As you may have noticed I highlighted the word namespaced when mentioning custom claims because they indeed need to have a namespace, because if they don’t have a namespace or they use one of the restricted namespaces they will end up not being included in the issued token; see the reference documentation for more information.
In relation to scope
this modification is only applicable to access tokens.

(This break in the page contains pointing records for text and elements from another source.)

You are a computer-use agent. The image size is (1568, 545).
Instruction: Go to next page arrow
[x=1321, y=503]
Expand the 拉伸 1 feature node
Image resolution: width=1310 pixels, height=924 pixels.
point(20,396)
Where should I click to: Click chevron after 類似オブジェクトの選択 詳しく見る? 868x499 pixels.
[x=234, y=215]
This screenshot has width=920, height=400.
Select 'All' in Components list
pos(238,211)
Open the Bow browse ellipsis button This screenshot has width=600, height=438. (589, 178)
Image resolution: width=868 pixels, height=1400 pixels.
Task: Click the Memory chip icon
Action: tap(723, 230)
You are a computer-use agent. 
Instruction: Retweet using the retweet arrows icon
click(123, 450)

Finally, I could not reproduce the issue with the following sample rule:
function (user, context, callback) {
var namespace = "https://example.com";
context.idToken[namespace + "/reference"] = "X0T3F";
context.accessToken[namespace + "/reference"] = "X0T3F";
callback(null, user, context);
}
After completing the authentication/authorization through:
https://[tenant].auth0.com/authorize?client_id=[client_id]&redirect_uri=[redirect_uri]&state=qIgR1RHOA&response_type=code&scope=openid+read:examples&audience=[audience]
resulted in having an ID token containing:
{
"https://example.com/reference": "X0T3F",
"iss": "https://[tenant].auth0.com/",
"sub": "[user_id]",
"aud": "[client_id]",
"iat": 1504537305,
"exp": 1504573305
}
and an access token:
{
"https://example.com/reference": "X0T3F",
"iss": "https://[tenant].auth0.com/",
"sub": "[user_id]",
"aud":
"[audience]"
],
"iat": 1504537305,
"exp": 1504623705,
"azp": "[client_id]",
"scope": "openid read:examples"
}
In this scenario, have in mind that both the ID token and access tokens will be JWT so you’ll need to validate them and decode them before being to access the data in question. The ID token is meant to be validated/consumed by the client application, while the access token is meant to be validated/consumed by the associated API/audience.
Finally, I would advise making your tests with a simple rule like the following and then move to rules that actually meet your requirements, including adding conditional logic and other feature as that will allow you to trace the root issue of the problem. More specifically, if the rule is so simple and you still have issues then the possible source of the issue is less than it would be with complex rules.